Monitors belgg1-19sfa9p and belgg2-19sfa9p having hiccups?

Hi @bas,

Could you kindly check your monitors belgg1-19sfa9p and belgg2-19sfa9p? Since a few days, they seem to very occasionally see unusually high offsets, sometimes larger than 1 second.

ts_epoch,ts,offset,step,score,monitor_id,monitor_name,leap,error
1730034823,2024-10-27 13:13:43,0.001598066,1,15.797745705,41,belgg2-19sfa9p,,
1730032413,2024-10-27 12:33:33,-0.315106736,-0.260426939,15.576574326,41,belgg2-19sfa9p,,
1730029998,2024-10-27 11:53:18,0.000873653,1,16.670526505,41,belgg2-19sfa9p,,
1730029686,2024-10-27 11:48:06,0.001589592,1,16.495292664,41,belgg2-19sfa9p,,
1730029234,2024-10-27 11:40:34,-1.213118746,-2,16.310832977,41,belgg2-19sfa9p,,
1730028873,2024-10-27 11:34:33,0.002238161,1,19.274560928,41,belgg2-19sfa9p,,

This affects all my servers across four locations in Germany and two in Singapore. It affects both IPv4 and IPv6. It also affects your own servers in multiple locations.

So I think it is very unlikely that this is a server-side issue, but rather points to a monitor-side one.

It is not a big issue from a functional point of view as it happens somewhat rarely only, and there obviously is a sufficient number of other monitors. But it badly skews the “Offset and scores” graphs.

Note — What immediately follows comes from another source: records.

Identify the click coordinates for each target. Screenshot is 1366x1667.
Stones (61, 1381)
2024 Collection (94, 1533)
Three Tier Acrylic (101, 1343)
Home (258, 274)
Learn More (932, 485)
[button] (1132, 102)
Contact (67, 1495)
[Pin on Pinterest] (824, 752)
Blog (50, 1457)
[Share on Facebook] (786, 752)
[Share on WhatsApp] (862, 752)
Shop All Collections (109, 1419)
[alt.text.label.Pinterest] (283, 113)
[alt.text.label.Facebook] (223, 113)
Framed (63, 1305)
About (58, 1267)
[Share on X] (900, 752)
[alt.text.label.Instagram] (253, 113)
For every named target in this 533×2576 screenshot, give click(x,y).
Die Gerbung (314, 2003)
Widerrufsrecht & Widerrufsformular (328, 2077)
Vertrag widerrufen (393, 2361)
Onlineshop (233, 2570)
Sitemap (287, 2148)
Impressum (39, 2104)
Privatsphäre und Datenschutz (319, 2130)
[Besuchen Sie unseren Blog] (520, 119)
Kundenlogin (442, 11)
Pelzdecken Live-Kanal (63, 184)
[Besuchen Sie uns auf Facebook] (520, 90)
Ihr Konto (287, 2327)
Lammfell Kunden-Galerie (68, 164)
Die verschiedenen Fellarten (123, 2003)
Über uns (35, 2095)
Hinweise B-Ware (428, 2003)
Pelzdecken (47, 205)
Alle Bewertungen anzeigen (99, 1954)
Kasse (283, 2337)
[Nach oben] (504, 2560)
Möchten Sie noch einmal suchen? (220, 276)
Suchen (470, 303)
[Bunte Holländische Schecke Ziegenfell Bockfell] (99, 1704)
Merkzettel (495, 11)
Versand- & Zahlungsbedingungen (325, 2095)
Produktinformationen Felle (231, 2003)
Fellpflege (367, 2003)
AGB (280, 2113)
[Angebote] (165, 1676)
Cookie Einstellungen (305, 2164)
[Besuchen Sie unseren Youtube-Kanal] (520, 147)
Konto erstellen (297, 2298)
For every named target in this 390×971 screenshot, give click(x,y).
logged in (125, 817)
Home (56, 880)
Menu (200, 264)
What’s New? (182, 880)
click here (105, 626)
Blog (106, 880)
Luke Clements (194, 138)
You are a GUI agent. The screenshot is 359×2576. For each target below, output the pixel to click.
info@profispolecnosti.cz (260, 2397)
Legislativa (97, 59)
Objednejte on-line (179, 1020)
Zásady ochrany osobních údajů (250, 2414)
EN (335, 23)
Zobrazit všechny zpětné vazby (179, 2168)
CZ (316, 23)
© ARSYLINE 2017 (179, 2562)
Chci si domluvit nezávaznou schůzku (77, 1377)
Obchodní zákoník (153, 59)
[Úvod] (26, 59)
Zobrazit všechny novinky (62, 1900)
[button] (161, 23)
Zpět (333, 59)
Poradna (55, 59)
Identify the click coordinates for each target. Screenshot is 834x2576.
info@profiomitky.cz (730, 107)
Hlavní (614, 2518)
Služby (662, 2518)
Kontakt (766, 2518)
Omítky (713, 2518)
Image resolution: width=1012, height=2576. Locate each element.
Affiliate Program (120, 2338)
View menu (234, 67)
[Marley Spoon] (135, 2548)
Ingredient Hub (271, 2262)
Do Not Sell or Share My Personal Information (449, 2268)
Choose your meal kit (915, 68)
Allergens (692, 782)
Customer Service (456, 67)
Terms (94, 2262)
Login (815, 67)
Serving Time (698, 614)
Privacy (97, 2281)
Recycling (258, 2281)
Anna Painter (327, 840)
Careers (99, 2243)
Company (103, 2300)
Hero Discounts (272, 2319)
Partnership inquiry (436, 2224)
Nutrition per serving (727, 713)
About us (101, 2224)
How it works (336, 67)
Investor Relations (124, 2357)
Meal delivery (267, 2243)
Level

It seems this roughly started around the time when belgg1-19sfa9p started monitoring IPv6 servers again. I obviously don’t know whether there is a causal connection, or whether the two things are completely unrelated.

Thanks!

Belg2 wasn’t supposed to work.

The problem is the router that is in use at the moment.
It can not handle the number of requests.

I did change it to a faster router but our monopolistic ISP won’t allow the faster router.
However, from 1 nov on they are forced to lift the restriction and I put the faster router back in place.

But it can’t affect your server, as timeouts only remove my testing-server from being used as test-server.

If you look:

https://www.ntppool.org/scores/87.118.104.17

and

https://www.ntppool.org/scores/2603:c020:8017:3e00::123

My server is taken OFF the scoring for your server. Whatever it produces, it will not be used to rate your scoring.

That is the beauty of the new scoring system, only active-monitors give scoring.
Any server, like mine at the moment, not scoring well all the time, is taken ‘offline’ for you.

Thanks for your reply!

If you reread my message more carefully, you’ll see that I wrote that it is not a functional issue for my or other servers, in the sense of affecting the scoring.

It is the graphs for many servers that are getting messed up to the point of being unusable.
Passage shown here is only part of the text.